- Directions for this task: When you copy from the entries that follow, take only the lines from the one with "This screenshot has width=1024, height=576." down to the one with "You are a computer-use agent.", keeping both ends and dropping every picture.

- Listed entries:

<<<<

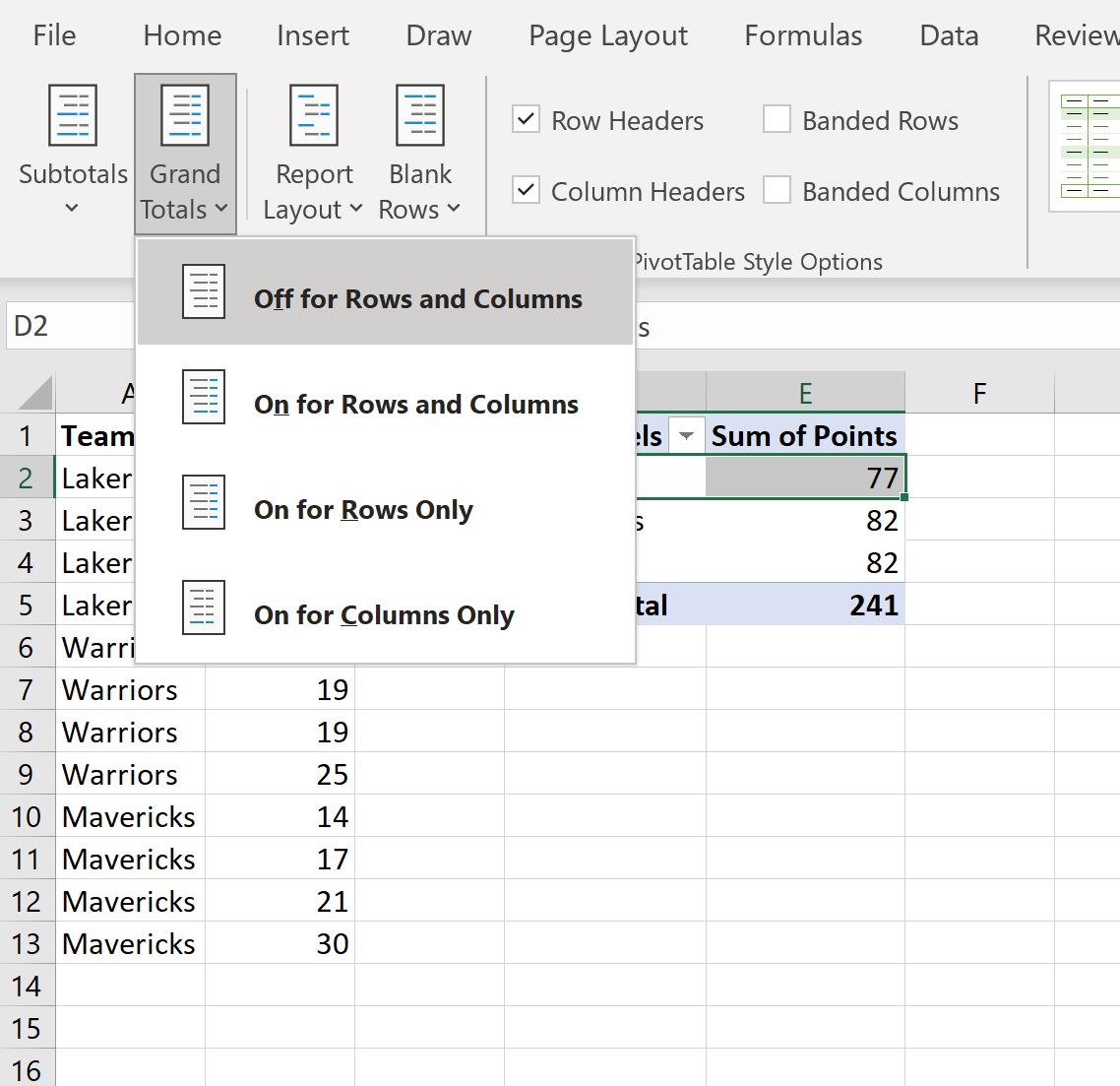Click the Blank Rows icon
This screenshot has width=1120, height=1086.
pos(420,116)
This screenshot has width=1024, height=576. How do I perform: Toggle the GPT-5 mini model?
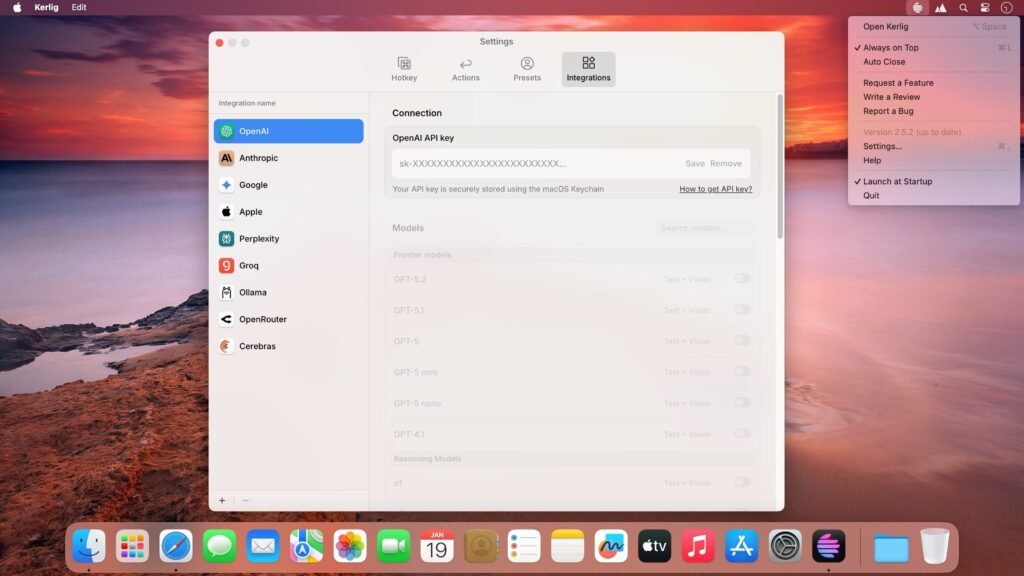click(x=742, y=372)
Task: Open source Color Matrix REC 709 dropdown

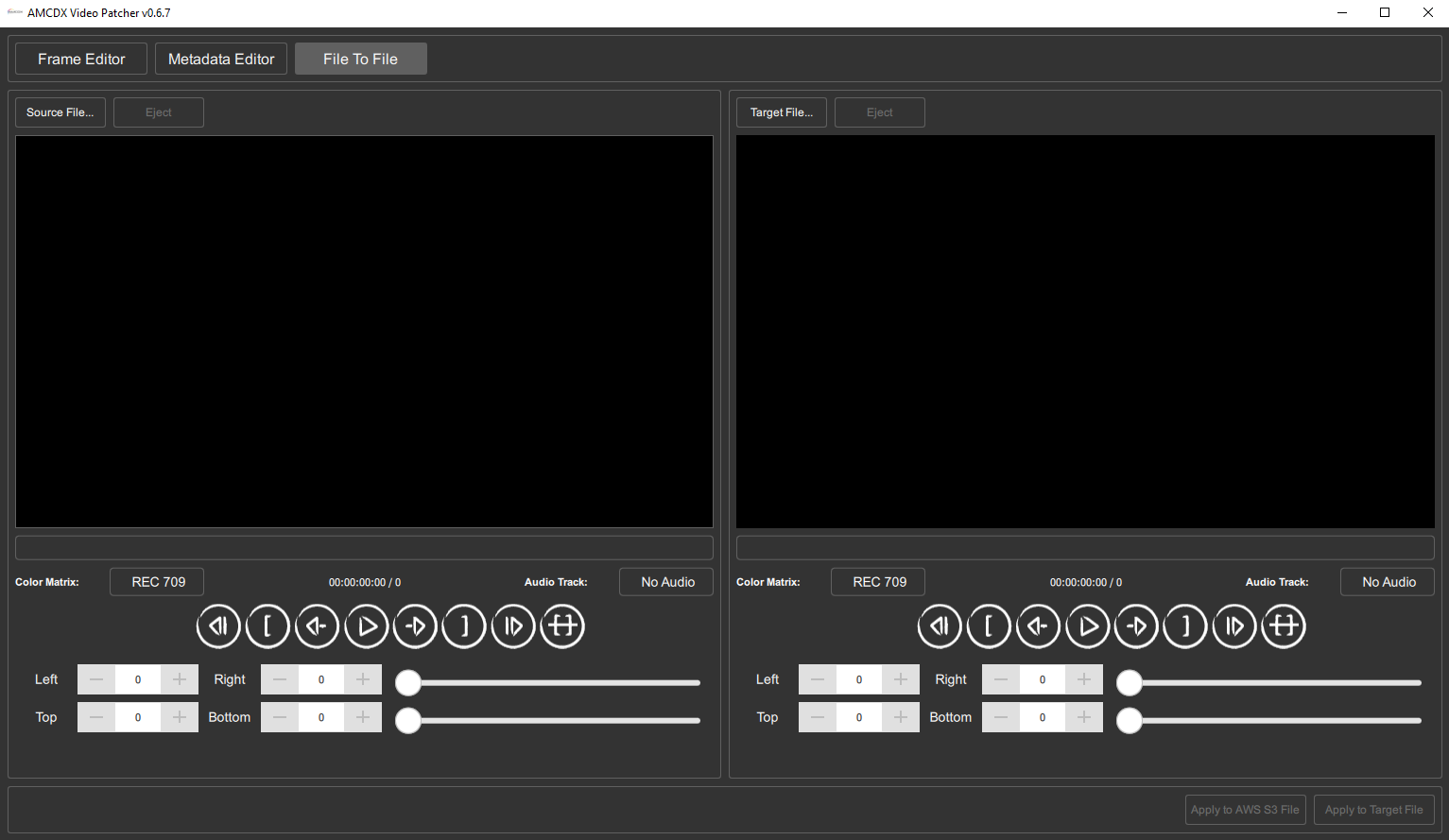Action: [x=157, y=582]
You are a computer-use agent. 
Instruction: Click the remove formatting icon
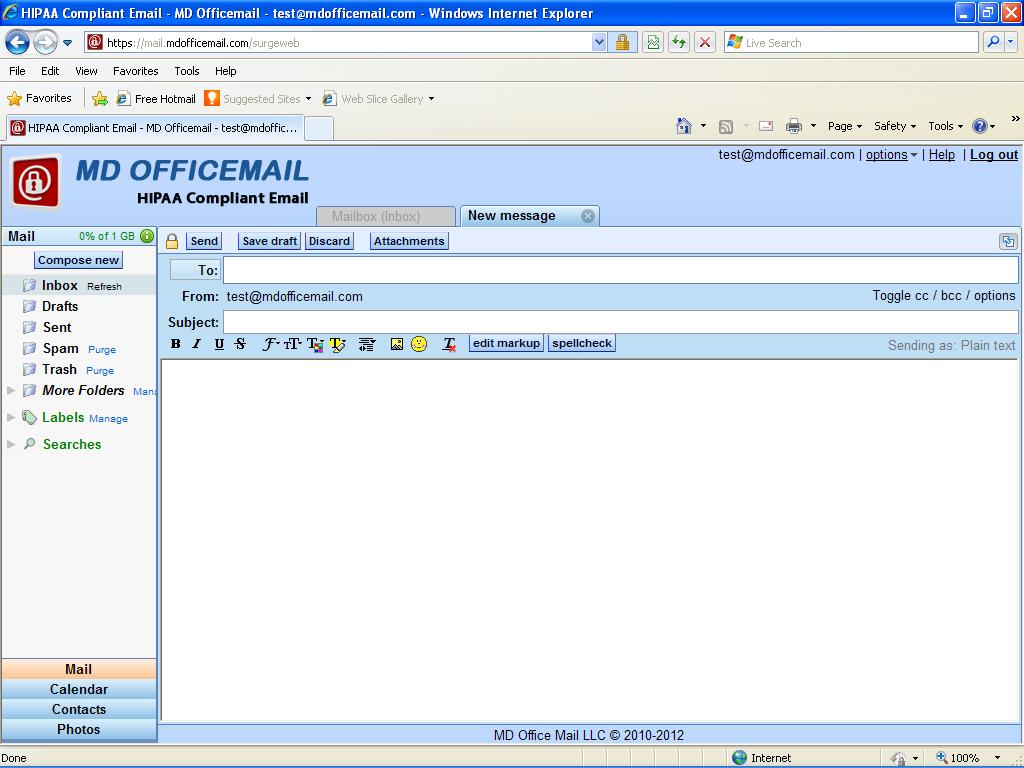pos(450,344)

>>>>

- Response:
This screenshot has width=1024, height=576. How do I perform: Toggle the GPT-5 mini model?
click(x=742, y=372)
Task: Open source Color Matrix REC 709 dropdown

Action: [x=157, y=582]
You are a computer-use agent. 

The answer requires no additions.